Supplied data:
* * * * *
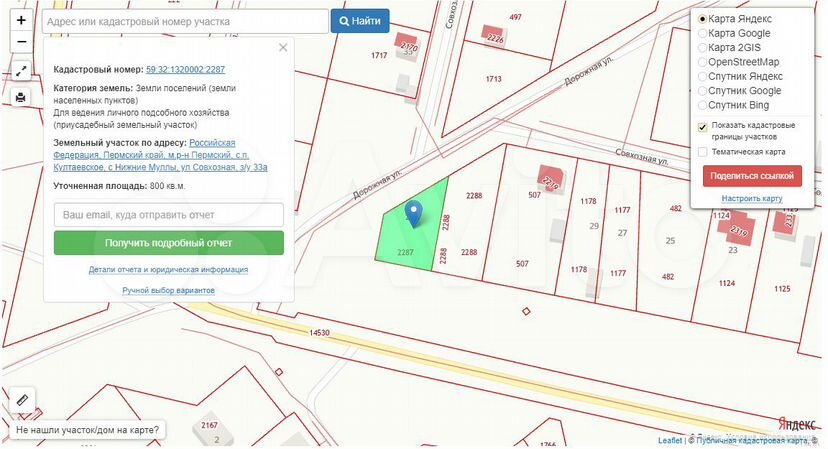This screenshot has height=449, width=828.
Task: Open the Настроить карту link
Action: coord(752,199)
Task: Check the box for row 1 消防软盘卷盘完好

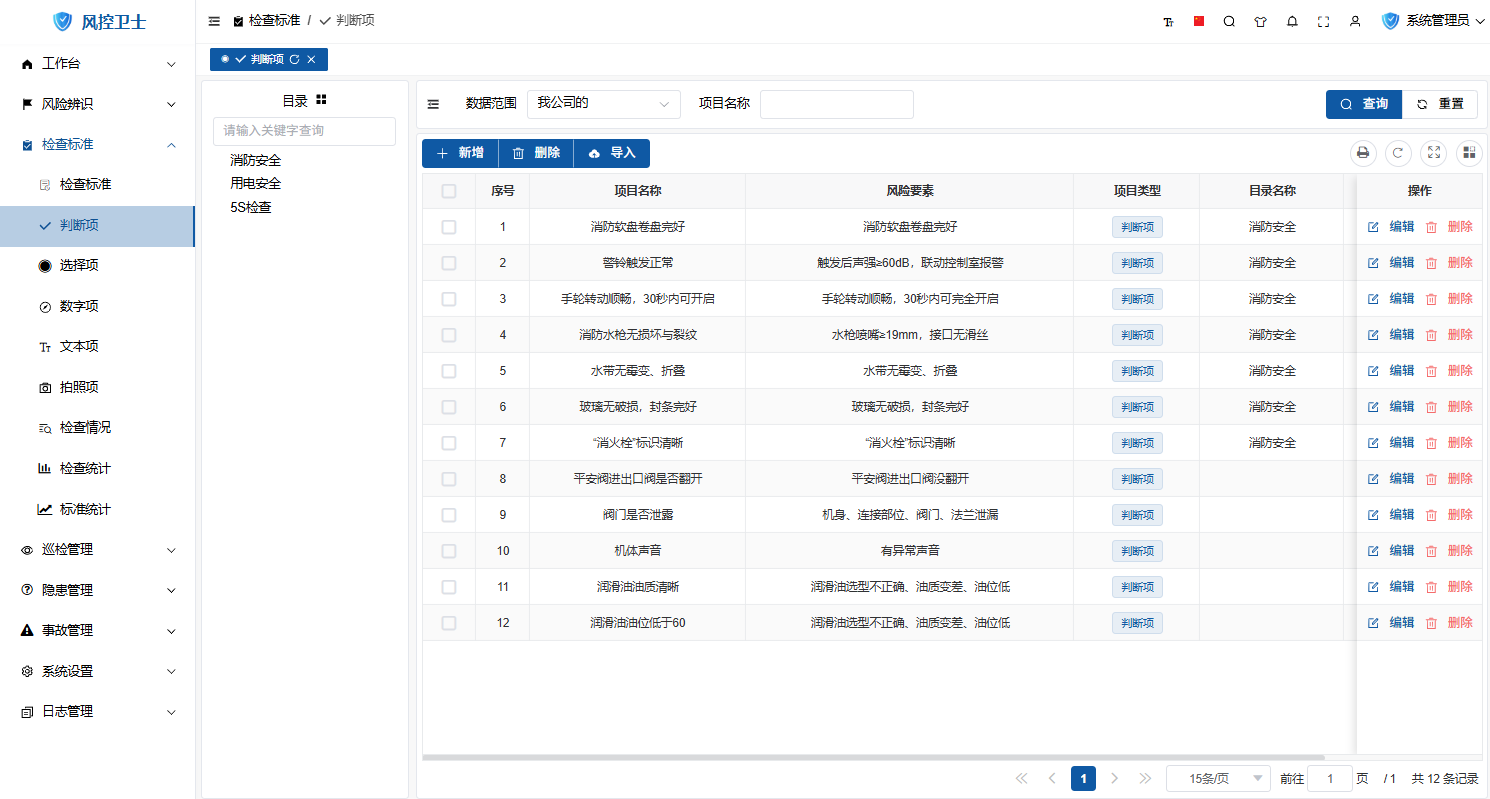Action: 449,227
* * * * *
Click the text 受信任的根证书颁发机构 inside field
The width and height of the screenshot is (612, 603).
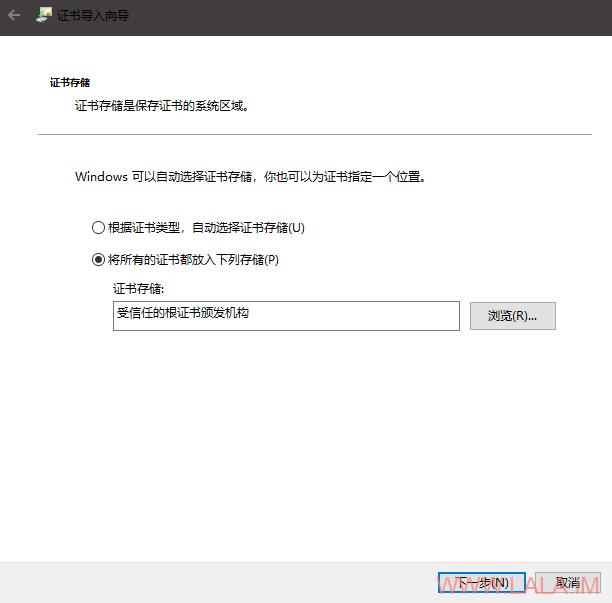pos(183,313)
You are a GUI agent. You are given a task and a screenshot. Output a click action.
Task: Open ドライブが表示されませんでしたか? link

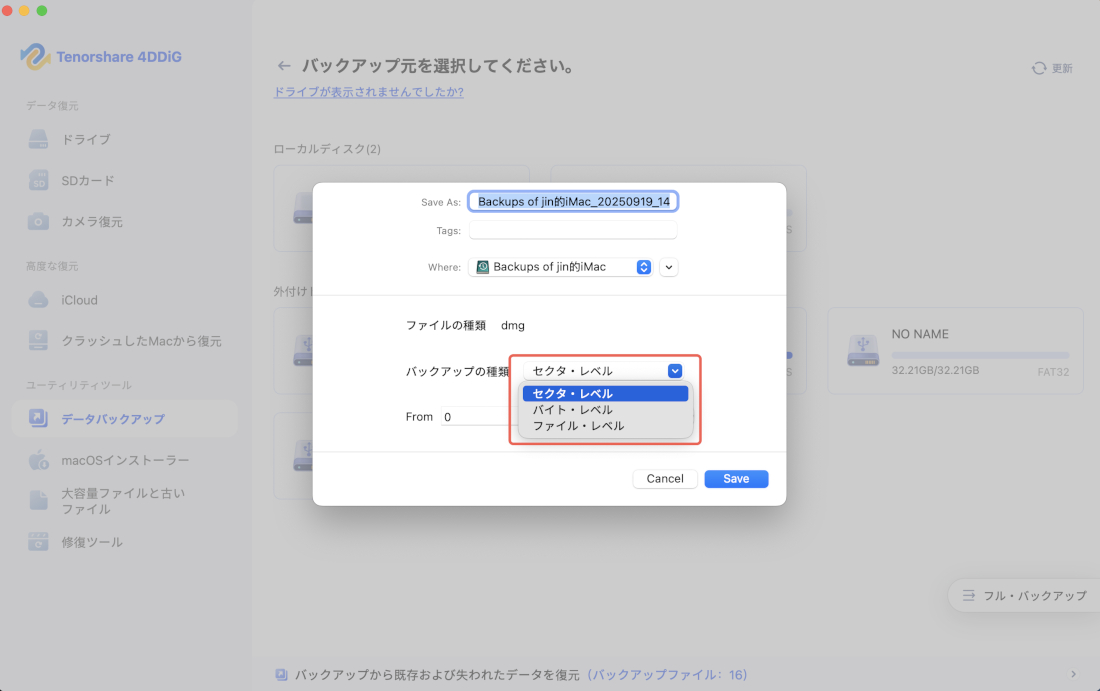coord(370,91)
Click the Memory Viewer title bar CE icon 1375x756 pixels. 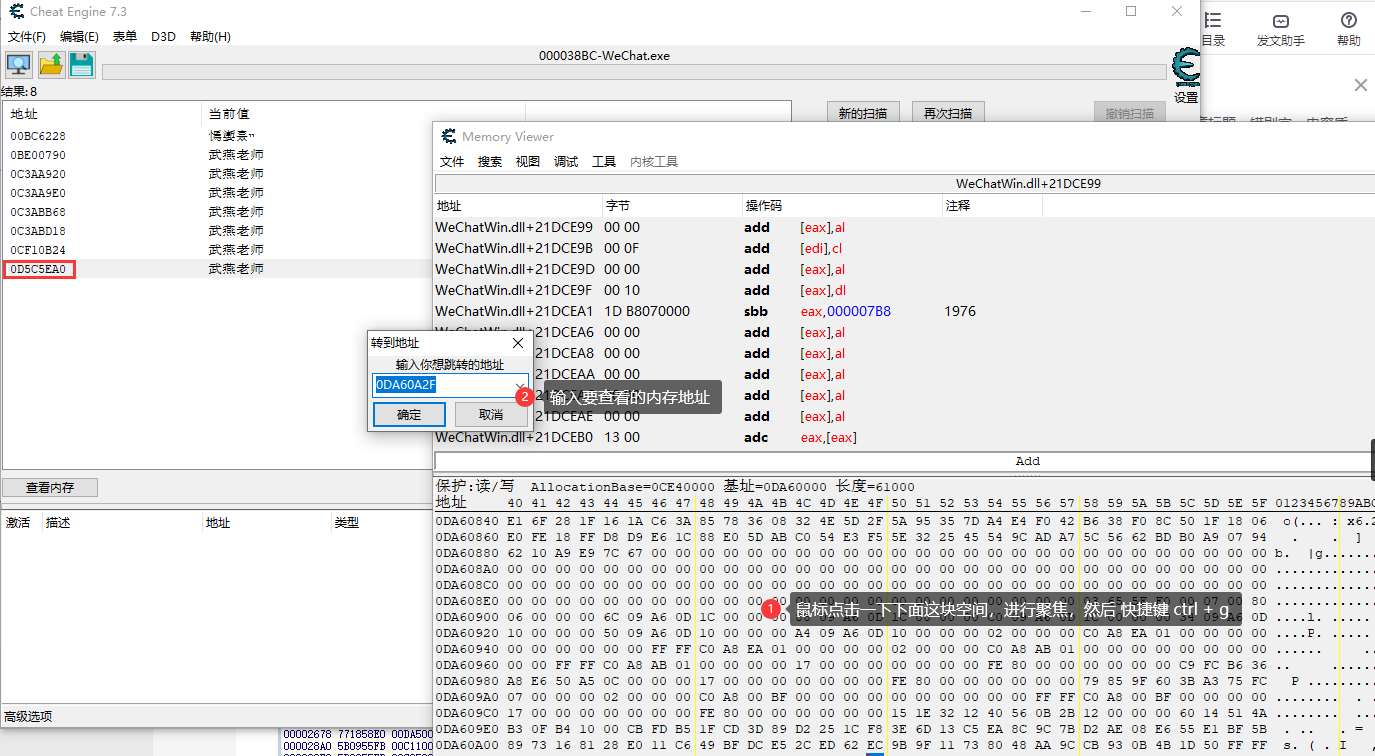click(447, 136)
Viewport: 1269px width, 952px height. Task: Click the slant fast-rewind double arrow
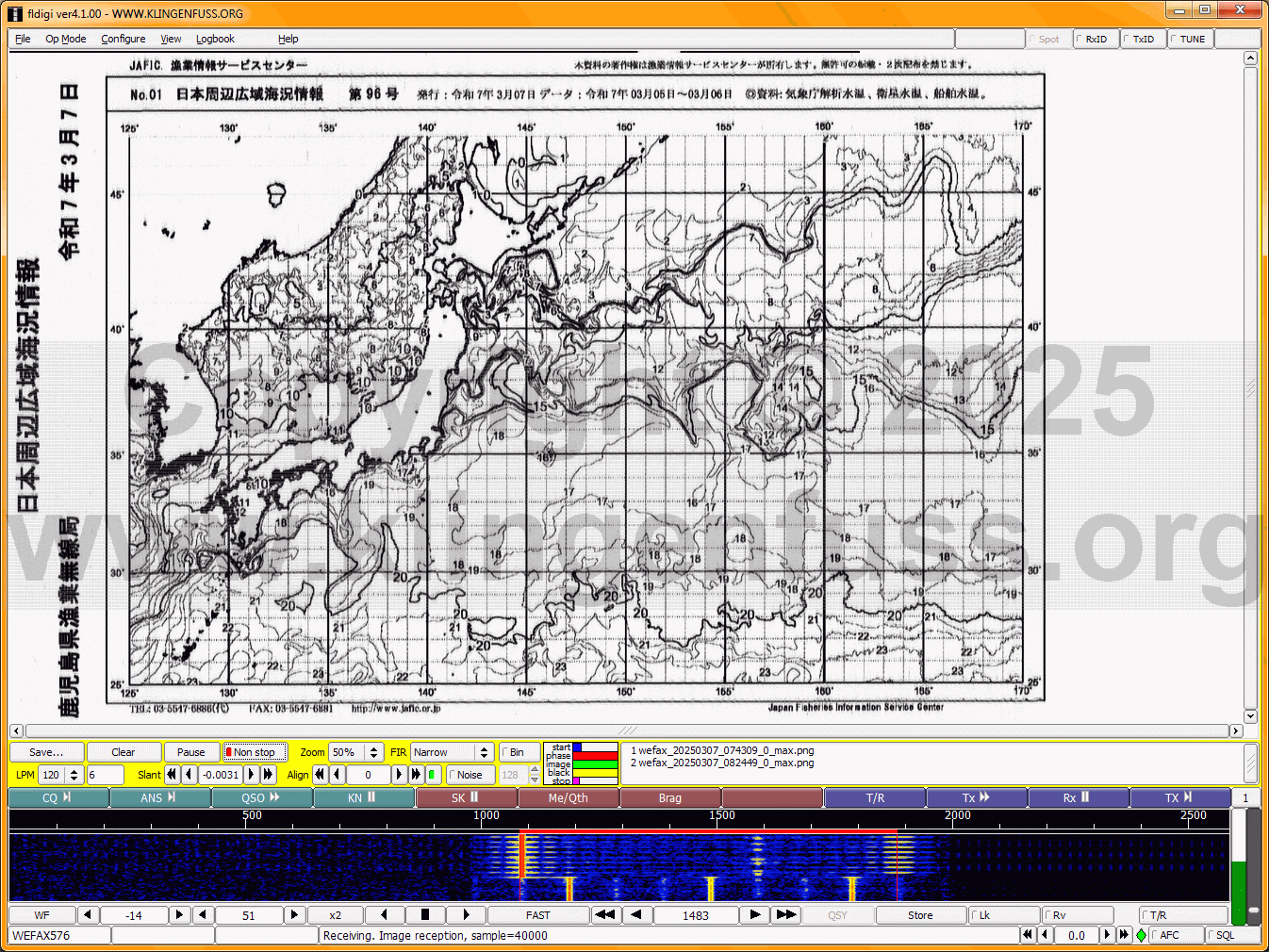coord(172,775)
* * * * *
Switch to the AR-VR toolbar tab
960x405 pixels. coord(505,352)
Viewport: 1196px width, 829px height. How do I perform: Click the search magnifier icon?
* * * * *
Task:
Send back an exact copy of only the lines from the line with "Switch to the AR-VR toolbar tab" up to and including the line with "Viewport: 1196px width, 829px" in the data above.

Exercise output:
Switch to the AR-VR toolbar tab
960x405 pixels. coord(505,352)
Viewport: 1196px width, 829px height. How do I perform: Click the search magnifier icon?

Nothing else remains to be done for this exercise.